Data Science at Made.com
MADE.com is a UK-based online retailer with an award-winning business model. Foregoing traditional storefronts, Made has only three UK-based showrooms and works directly with designers and manufacturers to produce high-quality, thoughtfully designed furniture at remarkable prices.
As a made-to-order online company with furniture moving from ship to lounge room, leveraging production and customer data is critical to managing their supply chain. If too many products are made the company loses money is dock or storage fees; too little and customers wait longer to receive the orders. Made also prides itself on keeping ahead of trends, so predicting customer behaviour is vital to their business.
What I love most about Made.com is their TalentLAB crowdfunding platform. It’s a place to discover new talent and unique products you won’t find anywhere else. TalentLAB was born out of the MADE Emerging Talent Award – an annual competition for up-and-coming designers to break into the industry, and get their product made and sold.

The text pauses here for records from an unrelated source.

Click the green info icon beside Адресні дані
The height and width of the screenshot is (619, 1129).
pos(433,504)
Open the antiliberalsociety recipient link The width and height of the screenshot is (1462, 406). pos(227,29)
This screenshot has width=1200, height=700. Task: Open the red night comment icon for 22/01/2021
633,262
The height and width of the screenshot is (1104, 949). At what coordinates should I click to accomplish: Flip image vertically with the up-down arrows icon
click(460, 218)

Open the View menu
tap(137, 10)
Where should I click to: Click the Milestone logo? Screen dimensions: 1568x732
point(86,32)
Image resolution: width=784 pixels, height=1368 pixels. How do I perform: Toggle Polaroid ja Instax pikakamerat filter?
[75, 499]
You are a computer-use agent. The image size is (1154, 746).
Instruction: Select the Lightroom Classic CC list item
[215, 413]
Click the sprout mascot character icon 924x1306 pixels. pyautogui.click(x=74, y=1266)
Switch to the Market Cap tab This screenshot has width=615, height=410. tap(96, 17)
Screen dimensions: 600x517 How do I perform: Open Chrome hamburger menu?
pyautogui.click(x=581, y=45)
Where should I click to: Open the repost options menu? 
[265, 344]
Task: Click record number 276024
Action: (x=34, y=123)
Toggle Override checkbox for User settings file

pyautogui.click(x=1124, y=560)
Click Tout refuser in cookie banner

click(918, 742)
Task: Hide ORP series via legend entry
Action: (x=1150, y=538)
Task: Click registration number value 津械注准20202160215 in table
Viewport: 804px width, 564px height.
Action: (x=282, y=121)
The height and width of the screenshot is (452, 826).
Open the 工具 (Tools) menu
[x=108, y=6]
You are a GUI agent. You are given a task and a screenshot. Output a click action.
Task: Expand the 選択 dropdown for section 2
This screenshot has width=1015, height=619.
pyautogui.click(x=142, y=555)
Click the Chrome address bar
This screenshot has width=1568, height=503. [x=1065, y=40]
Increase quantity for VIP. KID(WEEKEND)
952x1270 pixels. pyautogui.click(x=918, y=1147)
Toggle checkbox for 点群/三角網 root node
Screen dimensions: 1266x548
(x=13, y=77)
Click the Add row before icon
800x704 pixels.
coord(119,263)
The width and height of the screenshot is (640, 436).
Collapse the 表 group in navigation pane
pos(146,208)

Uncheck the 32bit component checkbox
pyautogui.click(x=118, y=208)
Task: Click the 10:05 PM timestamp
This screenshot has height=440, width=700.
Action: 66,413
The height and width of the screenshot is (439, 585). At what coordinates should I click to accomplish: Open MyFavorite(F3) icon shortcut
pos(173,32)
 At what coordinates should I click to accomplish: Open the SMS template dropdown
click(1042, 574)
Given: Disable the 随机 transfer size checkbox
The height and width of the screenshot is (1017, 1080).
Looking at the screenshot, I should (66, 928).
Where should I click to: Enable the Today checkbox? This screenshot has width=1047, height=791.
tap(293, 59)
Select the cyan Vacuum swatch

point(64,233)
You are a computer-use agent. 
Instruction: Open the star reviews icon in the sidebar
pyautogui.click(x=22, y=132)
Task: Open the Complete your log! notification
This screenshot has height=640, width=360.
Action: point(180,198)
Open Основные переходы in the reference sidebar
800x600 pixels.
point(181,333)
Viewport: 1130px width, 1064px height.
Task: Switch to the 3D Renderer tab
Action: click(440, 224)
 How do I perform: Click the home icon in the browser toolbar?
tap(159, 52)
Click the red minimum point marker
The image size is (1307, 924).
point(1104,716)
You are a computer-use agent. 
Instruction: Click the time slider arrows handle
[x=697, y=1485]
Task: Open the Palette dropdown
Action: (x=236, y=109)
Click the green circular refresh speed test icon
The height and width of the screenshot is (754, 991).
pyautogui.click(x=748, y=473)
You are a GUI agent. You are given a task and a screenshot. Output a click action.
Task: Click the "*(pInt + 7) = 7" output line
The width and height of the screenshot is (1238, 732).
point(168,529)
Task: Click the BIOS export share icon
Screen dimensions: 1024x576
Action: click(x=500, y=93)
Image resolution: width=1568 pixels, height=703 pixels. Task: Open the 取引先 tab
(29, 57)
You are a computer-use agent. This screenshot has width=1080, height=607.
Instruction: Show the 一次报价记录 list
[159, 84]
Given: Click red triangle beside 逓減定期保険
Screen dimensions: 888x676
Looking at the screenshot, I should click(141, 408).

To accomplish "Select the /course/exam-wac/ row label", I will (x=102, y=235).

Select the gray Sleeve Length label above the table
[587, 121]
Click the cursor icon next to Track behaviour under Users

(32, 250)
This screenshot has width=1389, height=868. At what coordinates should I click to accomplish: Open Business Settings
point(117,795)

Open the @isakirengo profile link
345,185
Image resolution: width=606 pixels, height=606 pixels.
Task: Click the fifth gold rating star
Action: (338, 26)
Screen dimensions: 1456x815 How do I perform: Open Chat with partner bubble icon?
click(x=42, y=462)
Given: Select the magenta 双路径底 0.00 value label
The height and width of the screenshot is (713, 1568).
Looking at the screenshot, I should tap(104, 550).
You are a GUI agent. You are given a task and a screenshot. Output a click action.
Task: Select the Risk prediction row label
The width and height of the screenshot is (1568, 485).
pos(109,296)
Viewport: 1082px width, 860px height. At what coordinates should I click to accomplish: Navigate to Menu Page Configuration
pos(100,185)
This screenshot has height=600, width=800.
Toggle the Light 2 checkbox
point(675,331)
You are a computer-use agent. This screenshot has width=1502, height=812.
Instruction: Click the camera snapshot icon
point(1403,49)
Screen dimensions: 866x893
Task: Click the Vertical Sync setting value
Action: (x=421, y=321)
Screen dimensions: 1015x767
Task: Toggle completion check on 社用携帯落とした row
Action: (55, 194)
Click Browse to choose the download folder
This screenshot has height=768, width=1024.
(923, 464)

An evening of networking & talks
We had the privilege of spending the evening with Made’s CEO, Talent Acquisition team, and Data Science team. Being a design focussed retailer, it should come as no surprise that visiting Made’s London Headquarters was a really lovely experience. We were welcomed with drinks and nibbles, and more food following talks from Made’s leaders. Talks focussed on Made’s current and future data science aspirations, and why growing their team is critical to their future success.
Farhan Miah – Head of Acquisition
Bulat Yapparov – Head of Analytics, and
Sarah Fairbairn – Culture Club Representative
Where does Data Science fit in?
Understanding the Customer Lifecycle
Considered purchases means long sales cycles.
Cross device browsing is hard to track – but here to stay
User journeys do not start at their site, they start in search engines.
There is untapped potential to drive repeat purchases.
Accurate sales forecasting is key to good lead times
Predicting forecast hits at the design stage could be game changing
The customer service team currently scales with sales
Advances in AI means many simple customer service queries should be able to be automated.
Visual search – finding products of a similar colour, shape, or style.
Identifying products that work well together.
Learning to understand a customers style.